Larger applications still require some manual work, and third-party UI control suites are not yet supported in the self-serve tools. Those cases are handled through managed migration work with Userware's services team.
The underlying compatibility layer currently includes eight Roslyn analysers and 16 automatic code fixes. Coverage of WPF features is still expanding, Userware says.
OpenSilver itself has been under development since 2013, initially in the CSHTML5 project before being refocused on WPF support. Userware presents XAML.io version 0.8 as a migration layer built on that existing framework rather than as a new framework launch.
Commercial model
The migration tools are free to use, while OpenSilver is open source under the MIT licence. Userware says it funds the free tooling through optional professional services and customer sponsorship of specific WPF features, which are then added back to the open-source framework.

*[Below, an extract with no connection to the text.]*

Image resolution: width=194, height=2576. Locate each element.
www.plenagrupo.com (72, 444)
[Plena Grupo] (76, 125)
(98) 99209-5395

Developers can export a standard Visual Studio solution at any point and continue work in other environments such as Visual Studio, VS Code, or Rider. Userware says that is intended to avoid lock-in to the browser-based tool.
Userware also used the launch to underline a broader argument against rewriting established desktop software for the web in a different stack. It positions the product as a way to preserve working code and reduce behaviour drift during migration.
A quote provided with the launch set out that position. "WPF isn't going anywhere on the desktop. But a lot of these apps now need to live on the web too, and getting them there shouldn't require a rewrite," said Giovanni Albani, Chief Executive Officer, Userware.